A further cup of coffee and two and a half hobnobs later, one had managed to calm her down and reassure her that she was just overreacting to something that didn’t exist. Nevertheless, because of all the excitement, Crusty felt she, herself, was on the edge.

Walking back to the Bentley and, as Chu Me opened the door for one to exit, Willy was coming back in after helping the drayman shoot off a little quicker.

He give a brief smile before one thrust one’s knee into his downstairs area. He hit the floor moaning in agony.

“What was that for?” He moaned.

“You’re a disgrace Willy. Poor Fanny is distraught with all your secret shenanigans. Well, you have been exposed. She knows of your affair!”

“Affair? Affair! What affair? I can’t look her in the eye because I’m taking her to Paris for Valentine’s day. You know I can’t keep anything from her.”

One giggled gleefully, “How marvellous!” one cried, clapping one’s hands, “Although why on earth you would want to take her to a place like that, one has no idea. You’ll both have a wonderful time. ”

Half way across the carpark one was still giggling with excitement; one turned and still seeing Willy’s head wedged in the bottom of the door shouted, “And make sure you pack ice on those, dear. You’ll need to be in full working order for your romantic break.”

“Chu Me? Our work here is done. Let us make haste to Crusty Hall.”


  1. Dahling, mwah mwah, quite the heroine my love, Crusty will solve it every time xxx

  2. Roger dear!! mwah mwah

    As you know, one's friends are the most important things in the world and one shall defend them and their happiness to the hilt.

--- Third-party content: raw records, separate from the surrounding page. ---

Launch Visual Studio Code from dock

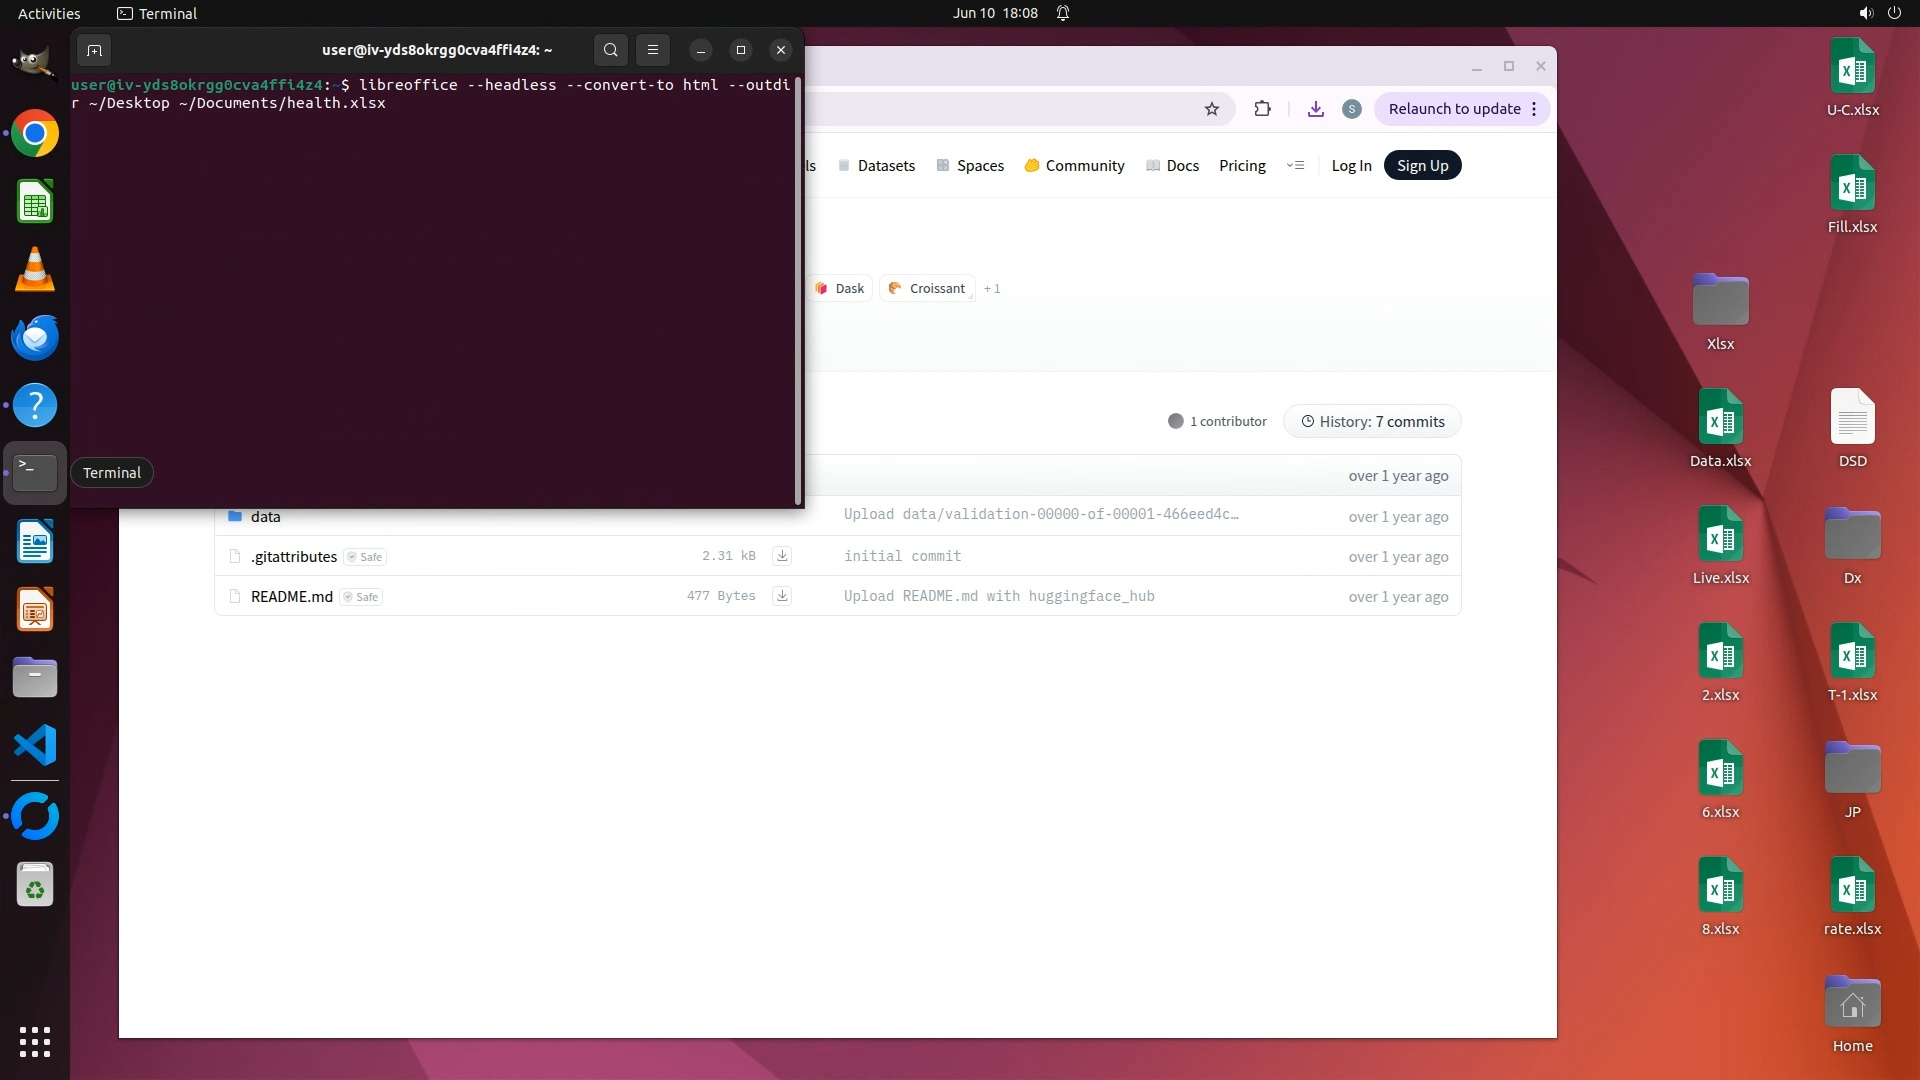(35, 746)
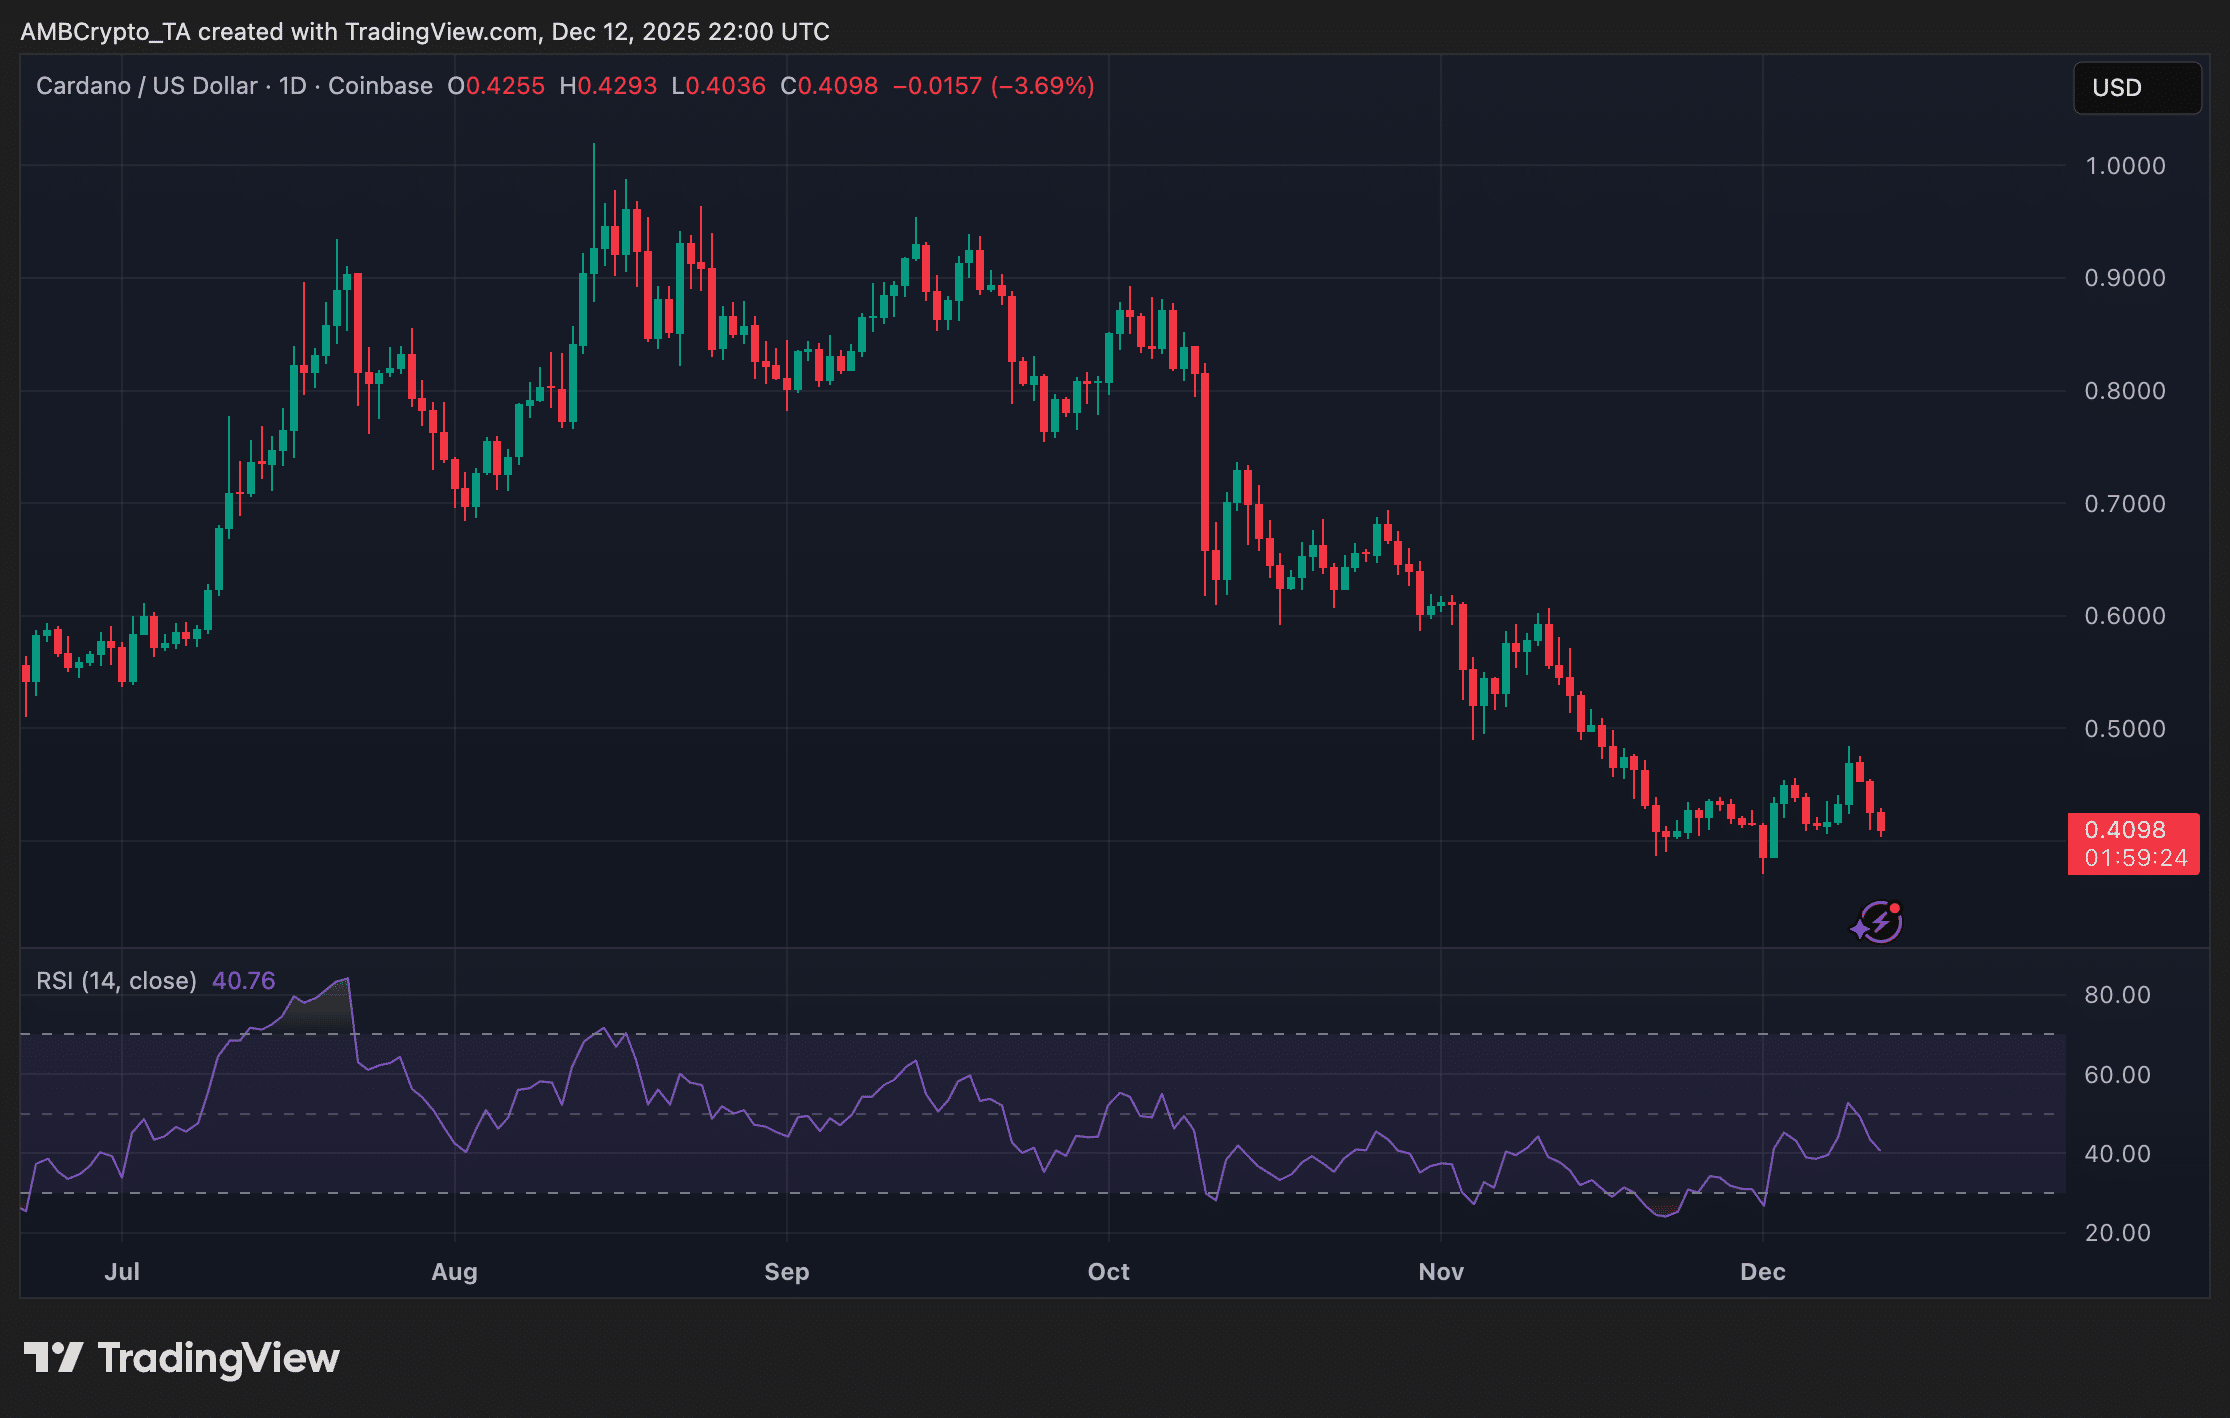Open the price scale context options
Screen dimensions: 2230x1418
pos(2128,500)
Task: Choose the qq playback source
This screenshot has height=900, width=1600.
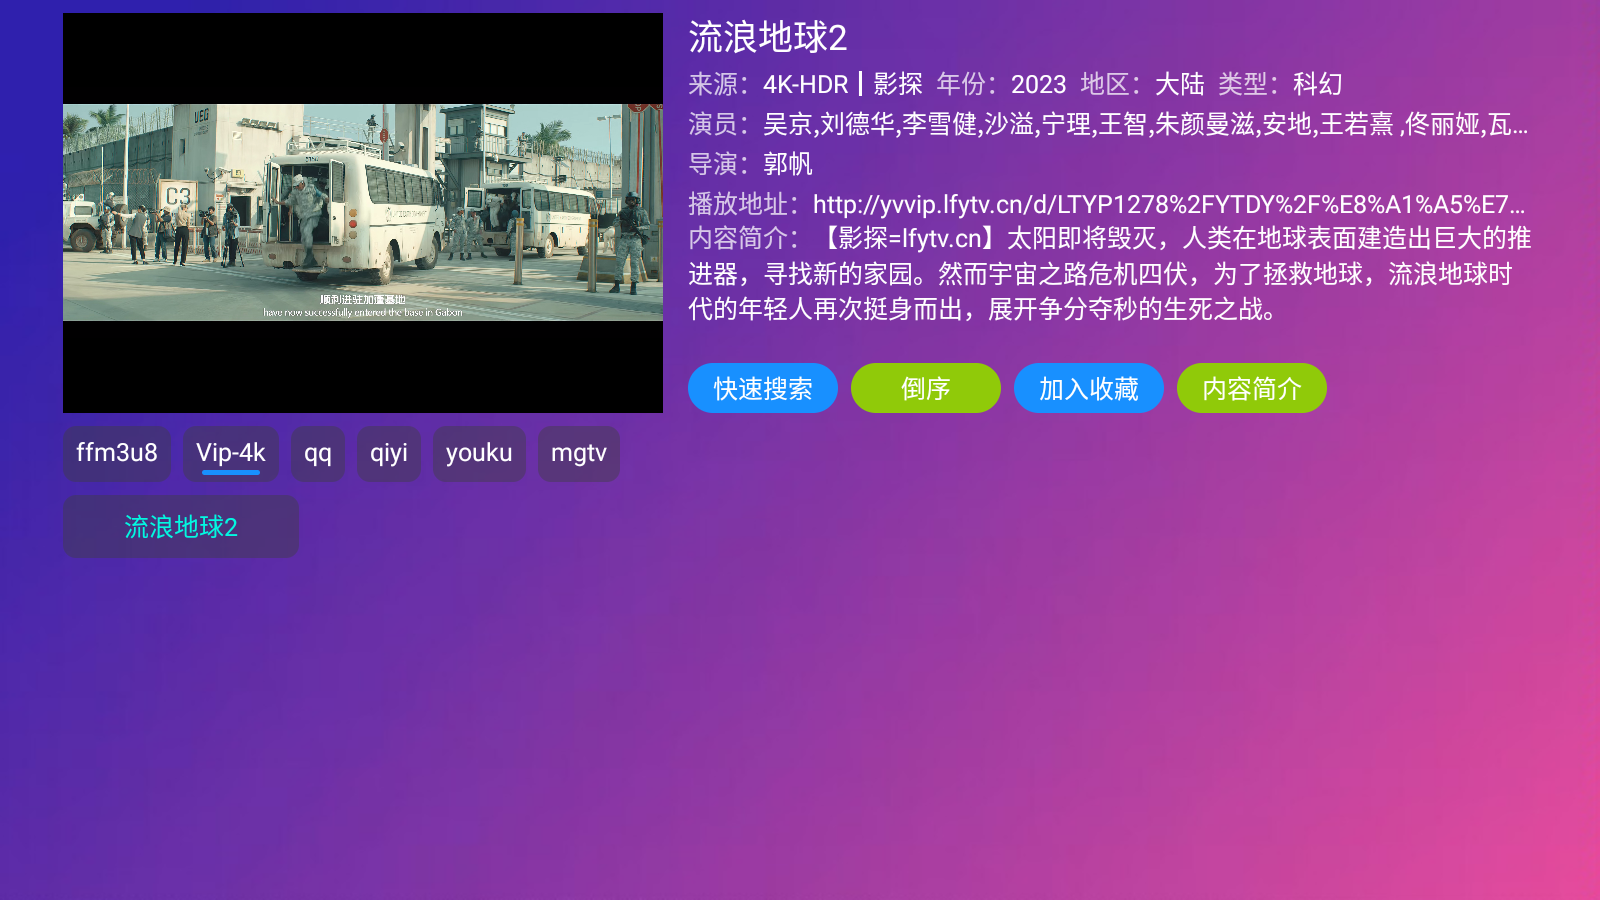Action: (318, 453)
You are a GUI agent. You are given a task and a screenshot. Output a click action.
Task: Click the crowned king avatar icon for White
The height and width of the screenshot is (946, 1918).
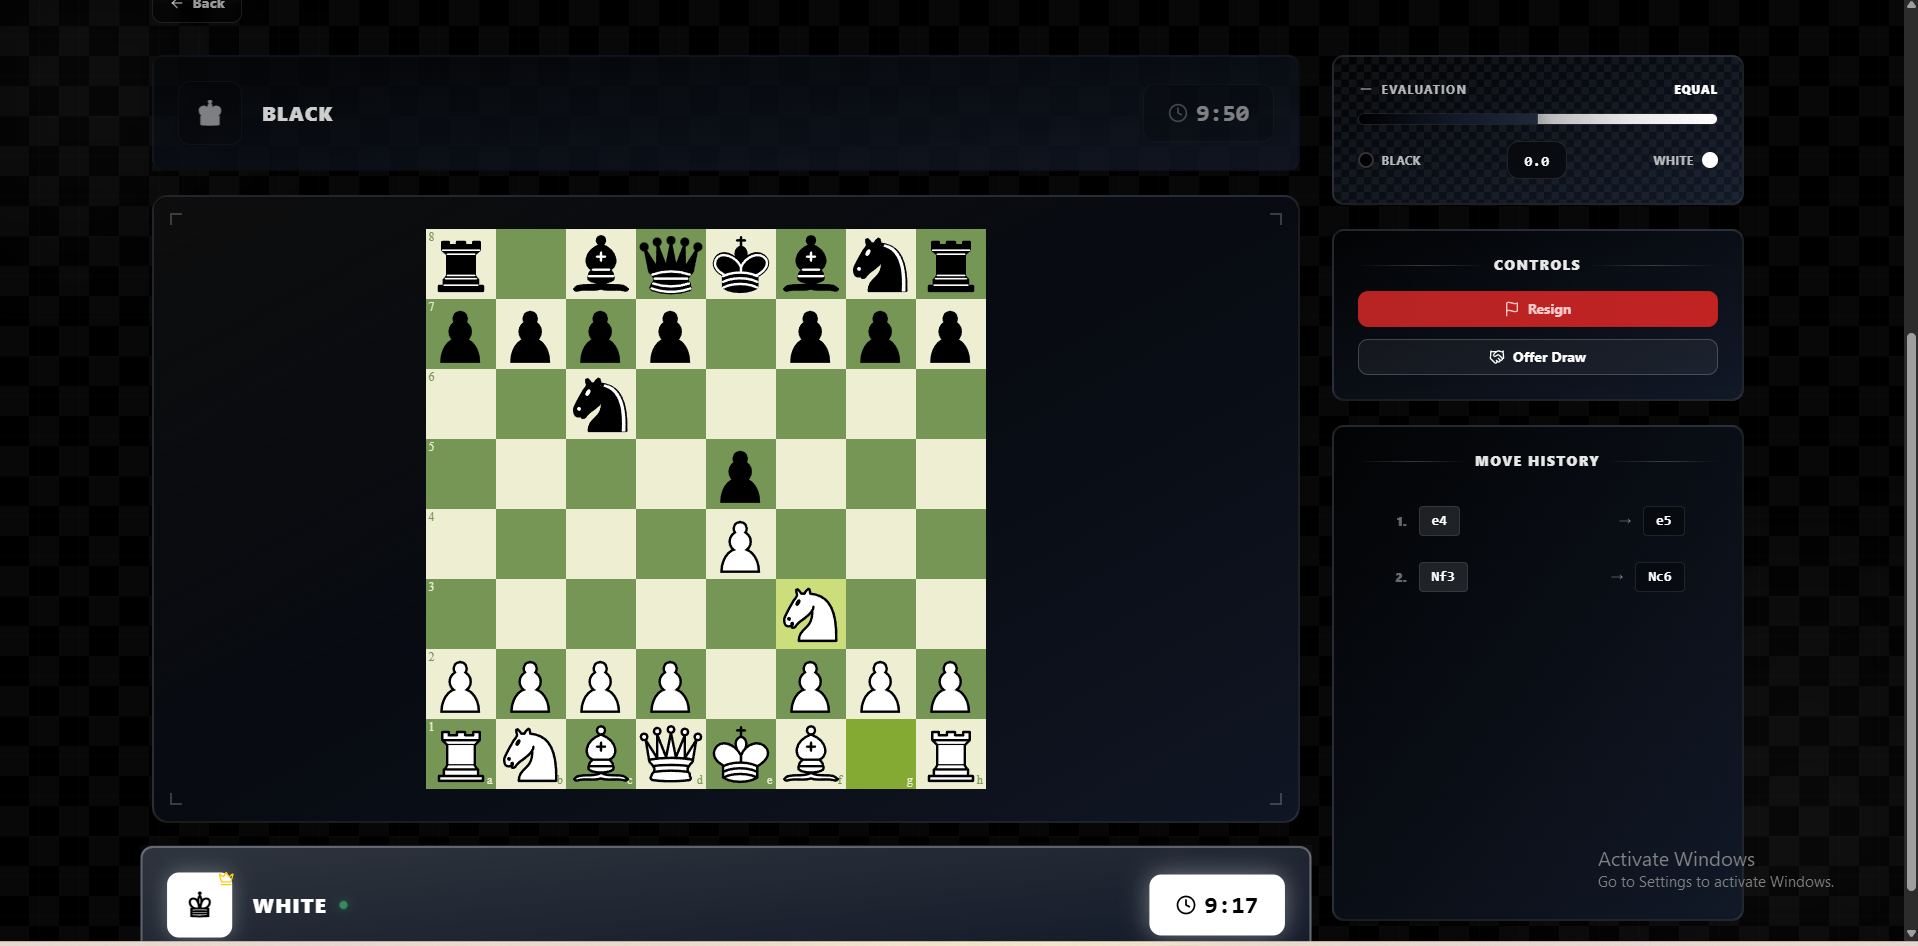[199, 904]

    Had the Bentley been pink, one would have felt like Lady Penelope.

    One trusts one finds you as gorgeous as ever, this evening?


  3. Funniest thing I have read today.

  4. Ian, poppet!

    Thank you for your kind words. Love and cuddles to the you and the lovely Katrina.


  5. I must say this is quite the jolly good read!

    Well, actually I shouldn't say that, being I'm American and we don't throw jollies around (meaning other things, I'm afraid).

    But I applaud you! You're the type of friend anyone would adore. One who drops everything to help a friend in need.

    Oh. I found you how? Hmm. *taps finger to side of nose*

    Well I don't remember. But I do know and adore Roger, so perhaps I followed him here. A bit rude, I know, but Americans! Can't teach them how to behave.

    P.S. loved your story.

  6. Marisa, (mwah mwah)

    Delighted and tickled to make your acquaintance. Any friend of the delicious Roger is a lift-long friend of Crusty’s and, equally, any friends of yours shall be wrapped in welcoming arms here at Crusty Hall.

    As for throwing the ‘jolly’ around, poppet, our American brothers and sisters are very wise; We English bandy them about willy-nilly, I can tell you.

    Looking forward to our future communications.